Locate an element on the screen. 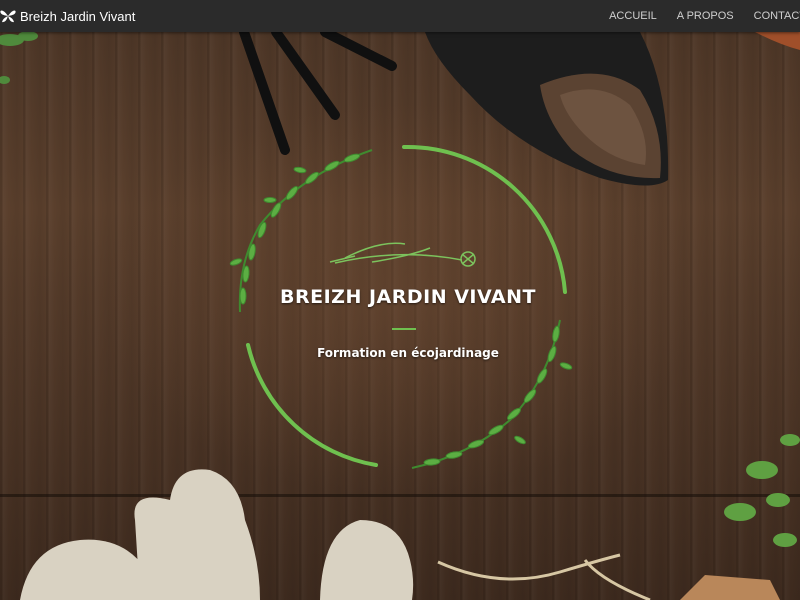 Image resolution: width=800 pixels, height=600 pixels. hero-title: BREIZH JARDIN VIVANT is located at coordinates (408, 297).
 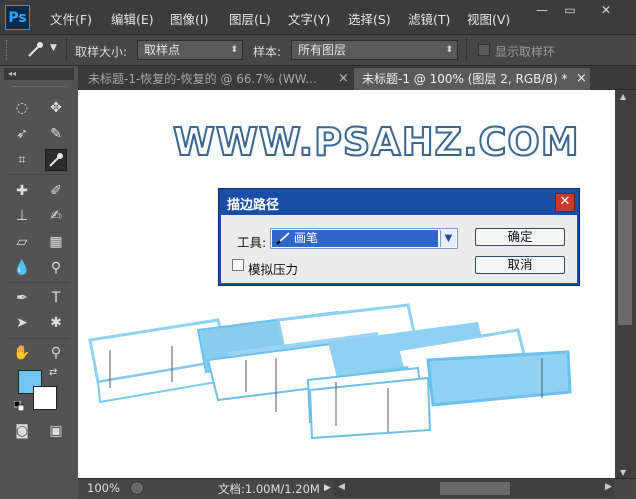 I want to click on simulate-pressure-checkbox, so click(x=238, y=265).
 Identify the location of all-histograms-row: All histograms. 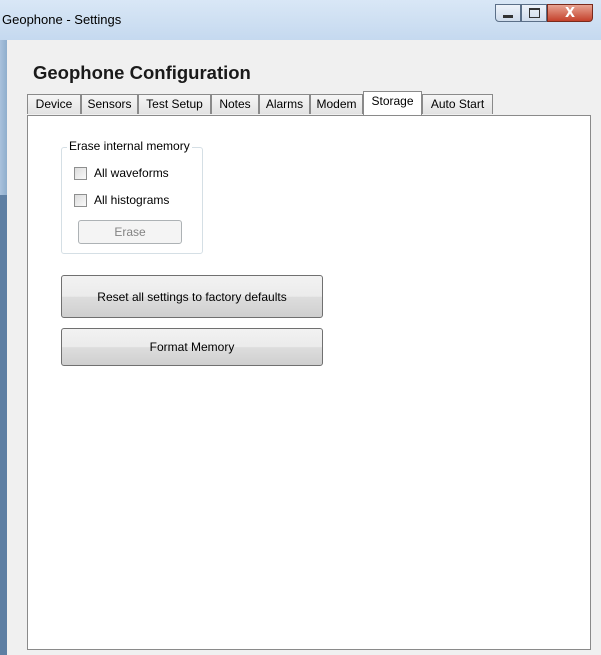
(122, 200).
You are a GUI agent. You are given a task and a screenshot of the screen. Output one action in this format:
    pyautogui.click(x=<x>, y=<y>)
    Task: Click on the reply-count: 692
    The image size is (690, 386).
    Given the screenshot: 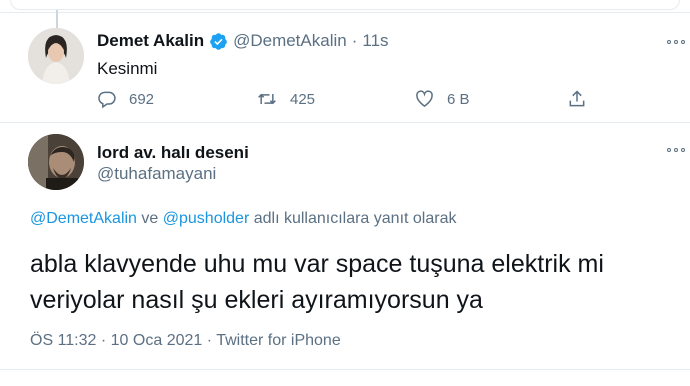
= = = = =
Task item — Extract verbatim the lines from the line containing "You are a GUI" through the end of the entries, both included, and omit the pictures from your answer.

Response box —
You are a GUI agent. You are given a task and a screenshot of the screen. Output one action in this format:
    pyautogui.click(x=<x>, y=<y>)
    Task: Click on the reply-count: 692
    The image size is (690, 386).
    Given the screenshot: 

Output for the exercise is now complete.